Los Bad Boys: cuando ser malo fue bueno
Detroit es una ciudad en la ruina. Literalmente: declarada en bancarrota en julio de 2013 y con un índice de paro real que sitúan, más allá del maquillaje de los números oficiales, cerca del 50%. Consumida por la delincuencia y un futuro en el limbo por la decadencia de la industria del motor que un día la convirtió en la pujante MoTown: General Motors, Ford, Chrysler. Detroit es el fantasma de otra época, la promesa suspendida de una bonanza que seguramente no vuelva: el signo de los tiempos o más bien una de esas desgracias a pie de calle que apenas son gráficos con líneas de colores en los gestores de la macroeconomía, ese deus ex machina que ni supo anticipar la crisis ni sabe solucionarla básicamente porque no la sufre.
Andan tan mal las cosas en Detroit que ni siquiera el homenaje fue completo. No estuvo Rodman y no habló Dumars, jefe de los despachos desde 2000 pero parece que por poco tiempo. Los actuales Pistons apenas hacen honor a lo que fueron, recién vapuleados por los Heat y por esos Sixers que habían perdido 26 partidos seguidos: tienen talento, pierden con cualquiera. Es el estigma de un equipo sin suerte en la última década, maldito desde aquel Malice At The Palace, la pelea entre jugadores de Pistons y Pacers, con intervención del público, que avergonzó a América (19 de noviembre de 2004) y se saldó con sanciones que sumaron 146 partidos y 11 millones de dólares en salarios congelados. Ese año los Pistons perdieron la final y el título que defendían tras abrasar a los desestructurados Lakers de Bryant, O’Neal, Malone y Payton. Ese equipo jugó seis finales de Conferencia seguidas (2003-2008), la segunda mejor marca de la historia por detrás de los Lakers del showtime (ocho: 1982-1989). Ese equipo, que se construyó en silencio y saltó a la estratosfera con la llegada de Rasheed Wallace en febrero de 2004 (jaque mate al anillo que llegó meses después), fue tan bueno que revisar el homenaje a los del 89 me hizo plantearme si quizá había sido mejor que aquellos Bad Boys aunque peor ponderado por la historia. Dándole vueltas me di cuenta de que no había caso: los originales fueron mejores, uno de los grandes equipos de siempre.

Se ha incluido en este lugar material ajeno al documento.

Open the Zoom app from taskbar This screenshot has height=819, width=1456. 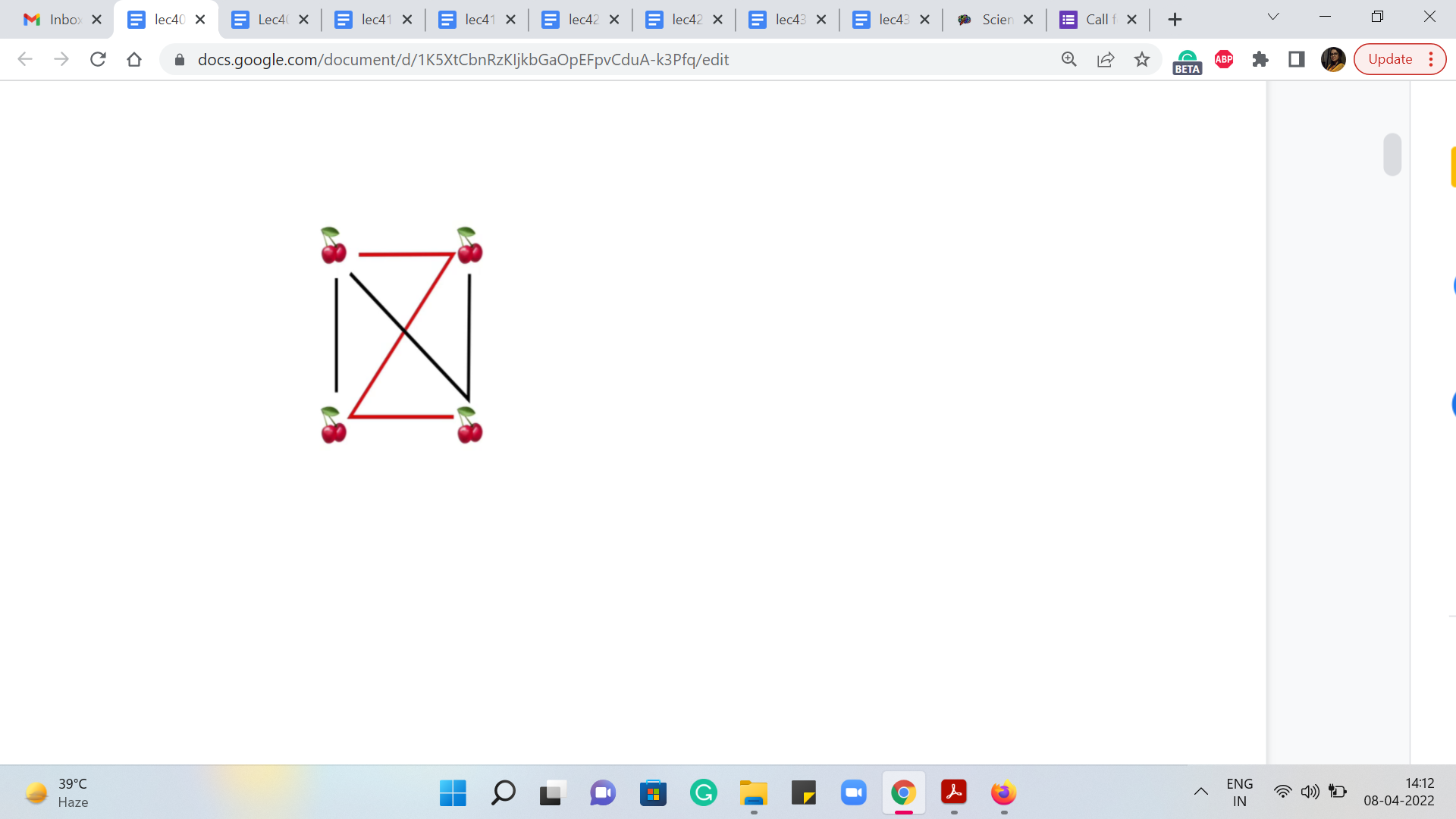coord(854,792)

De hecho el gran mérito del segundo advenimiento de los Pistons campeones (tres anillos: 1989, 1990 y 2004) fue que se convirtieron en una especie de Bad Boys revisados. Como si para ganar en Detroit hubiera que jugar de una determinada manera, un sello genético que contrasta, el reverso de la misma moneda, con el show hollywoodiense de los Lakers a los que aplanaron en las finales de 1989 y de 2004. La mejor temporada del último gran equipo piston fue el 64-18 de la 2005/06, cuando Miami Heat le apartó de la final en ruta hacia el gran anillo de Wade. Los originales se quedaron en 63-19 (1988-89) aunque se imponen por dos anillos a uno en una era de dominio del Este más breve pero mucho más pirotécnica.

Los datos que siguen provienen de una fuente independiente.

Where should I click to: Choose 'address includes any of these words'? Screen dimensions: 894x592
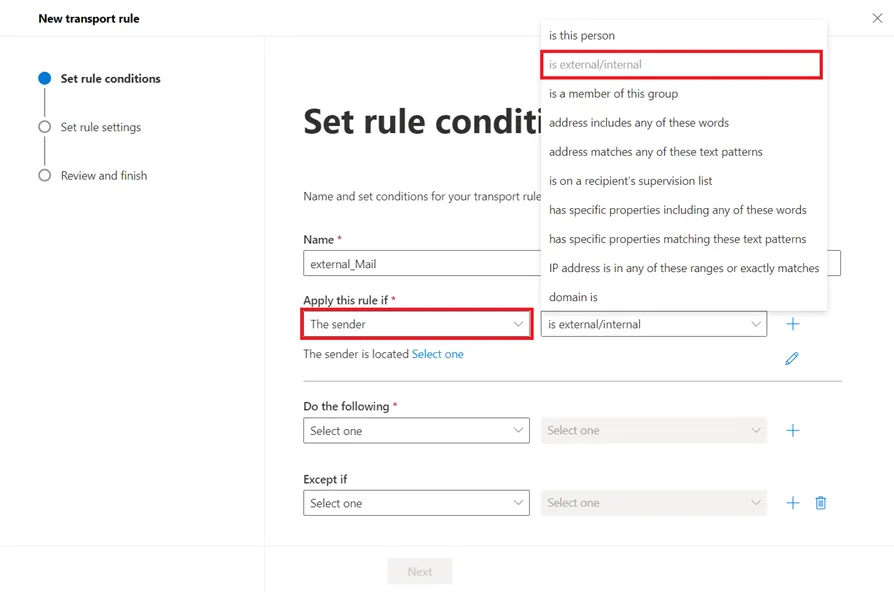tap(638, 122)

La versión 2004 de los Bad Boys era más maquinal y opresiva pero sólo saca clara ventaja al equipo que había ganado quince años antes en un puesto, el de Rasheed Wallace. Un espanto para los árbitros, pura MoTown, el padre del ya icónico “Ball Don’t Lie” ha sido uno de los grandes ala-pívots de la historia, un talento único y multidisciplinar que señala los lustros de diferencia entre los dos equipos en la balanza. En la final que ganaron: 13 puntos, 7’8 rebotes, 1’4 asistencias y 1’6 tapones. Pero, en total, este segundo equipo fue una reformulación, una versión moderna y machacahuesos de la vieja leyenda de los Bad Boys. No les resto mérito: recuperaron la bandera y la volvieron a izar. Y eso es muchas veces más difícil que abrir la senda. Demostraron qué había un ADN y una forma de ser que iba en el escudo, que representaban a una ciudad en mucho más que el nombre de la franquicia. Algo que, me temo, ni entienden ni entenderán nunca ahora Brandon Jennings o Josh Smith.
Los Bad Boys originales fueron un equipo que surge de la nada en las enciclopedias de la NBA, un puente entre los Lakers-Celtics de los 80 y los seis anillos de los Bulls. El eslabón perdido entre Bird y Magic y Michael Jordan. Una tuerca sin la que no se sostiene el engranaje de la evolución de la liga. Surgido de las cenizas: 21 derrotas seguidas en la temporada 1980/81 (21-61) les dio un número 2 del draft que invirtieron en Isiah Thomas. El 1 fue Mark Aguirre, al que sacaron de Dallas en plena temporada 1988/89 (rumbo al anillo, la pieza definitiva: como Rasheed). En 1982 llegaron vía trade Bill Laimbeer y Vinnie Jonhson. Y en el 85 en el draft Joe Dumars (número 18) y mediante traspaso Rick Mahorn. Después llegarían Dennis Rodman, John Salley y Adrian Dantley, el comodín cuyo trapaso valió después (contra la opinión de muchos) el aterrizaje de Mark Aguirre. Los Bad Boys habían nacido, el inolvidable Chuck Daly trabajaba con un grupo humano que acabó siendo mucho más que la suma de las partes: otra forma de entender el baloncesto.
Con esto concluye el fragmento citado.